Next, if the wavelengths producing both effects are similar, it is necessary to determine the amount of exposure needed to cause the unwanted genetic damage, and the amount required to maintain human vitamin D sufficiency, to assess if the amounts are significantly different.

Finally, it is necessary to determine the differential effect on genetic damage and vitamin D production, if any, of any form of photoprotection (whether from a life indoors, widespread clothing, sunscreen use, or particularly constitutional skin colour, as dark‐skinned races now live in weak solar ultraviolet radiation (UVR) areas), to see if these may contribute partly or completely to vitamin D deficiency.

Once these factors have been carefully assessed, as now to be discussed, a strategy to maintain vitamin D sufficiency without significant genetic and associated damage may conceivably be achievable.

Figure 2 shows that the solar wavelengths causing genetic damage and vitamin D production are somewhat different, the UVB region causing both, with the UVA segment also causing some skin damage but not producing vitamin D. However, these spectra are not sufficiently different for any refined sunscreen or other wavelength dissociation strategy to be effective at preventing genetic damage, while still enabling vitamin D production.

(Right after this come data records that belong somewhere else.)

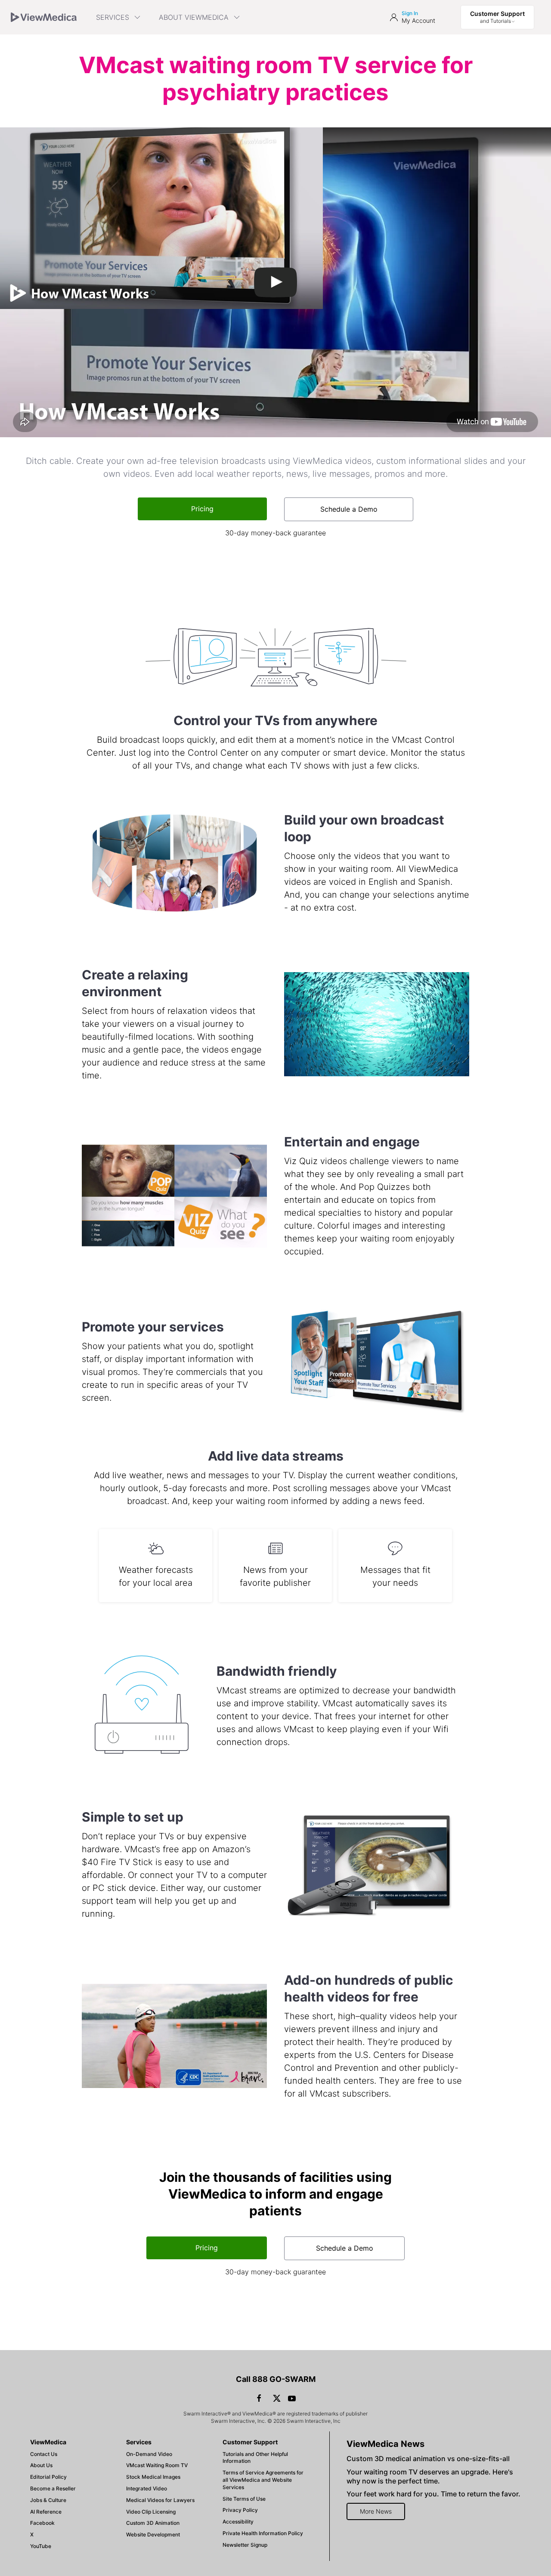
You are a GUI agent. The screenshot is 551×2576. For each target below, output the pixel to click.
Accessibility (238, 2521)
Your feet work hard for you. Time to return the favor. (433, 2494)
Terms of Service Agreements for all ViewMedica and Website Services (263, 2479)
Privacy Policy (240, 2510)
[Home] (43, 17)
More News (376, 2511)
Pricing (202, 508)
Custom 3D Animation (153, 2523)
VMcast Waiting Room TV (157, 2465)
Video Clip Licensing (151, 2511)
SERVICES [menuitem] (112, 17)
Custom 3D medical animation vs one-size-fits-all (428, 2458)
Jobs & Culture (48, 2500)
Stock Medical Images (153, 2477)
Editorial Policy (48, 2477)
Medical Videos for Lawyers (160, 2500)
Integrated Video (146, 2488)
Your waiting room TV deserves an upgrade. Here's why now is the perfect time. (430, 2476)
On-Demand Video (149, 2454)
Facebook (42, 2523)
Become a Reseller (53, 2488)
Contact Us (43, 2454)
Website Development (153, 2534)
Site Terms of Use (244, 2499)
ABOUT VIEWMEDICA (194, 17)
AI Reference (46, 2511)
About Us (41, 2465)
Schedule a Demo (349, 509)
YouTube (40, 2546)
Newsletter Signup (245, 2545)
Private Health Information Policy (263, 2533)
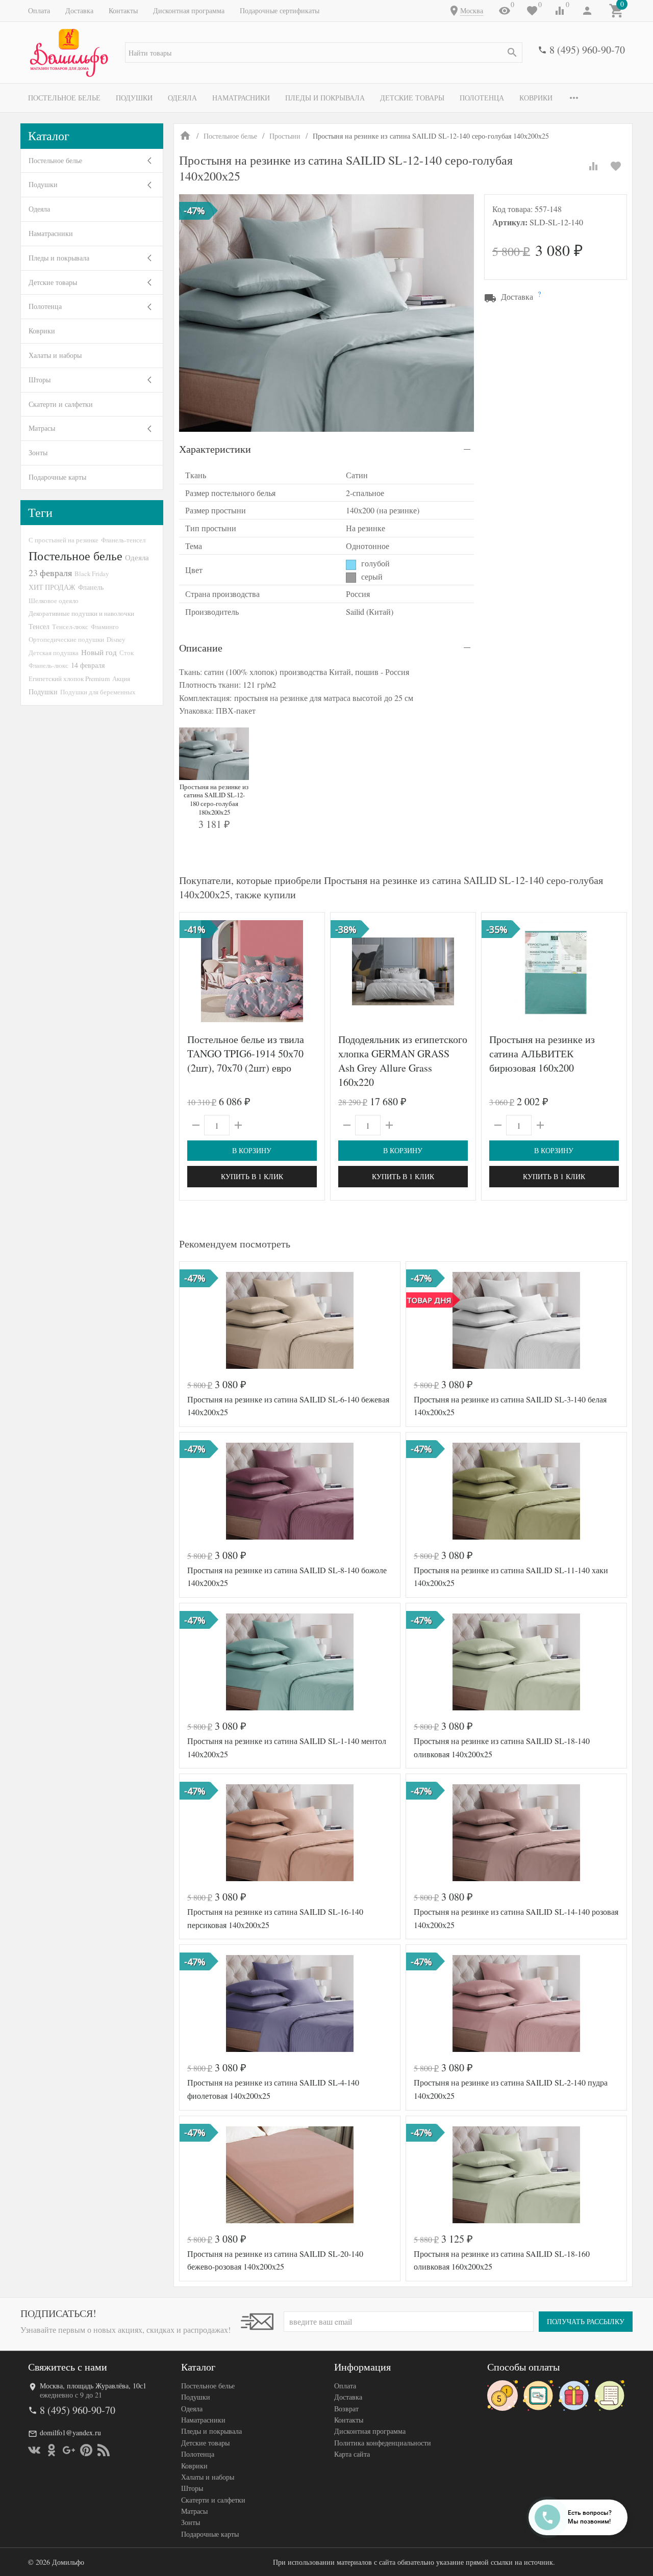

Figure 2 also shows that 300nm radiation is optimal in producing vitamin D, confirmed artificially in practice with UVB lamps. ⁵

Commission Internationale de L’Éclairage (CIE) action spectra for production of sunburn erythema and previtamin D

Figure 3 demonstrates that high UVR exposure as often advocated by non‐photobiological clinicians for best vitamin D production is clearly effective at producing vitamin D but also much increases genetic damage and its associated skin sunburn, skin ageing and skin cancer risks. ⁶ This however as shown too in Figure 2 is not the case for minimally exposed Danish skiers. In these subjects, increased vitamin D levels without significant thymine dimer production importantly suggest that the major clothing cover of skiers protects against skin damage while still permitting vitamin D production. ⁶ Apart from in the mostly protected skiers, this situation of increasing genetic damage with only somewhat increasing vitamin D production is not ideal in evolutionary terms, so further consideration is necessary to decide what situation if any is ideal, as indeed foreshadowed by the situation in the skiers.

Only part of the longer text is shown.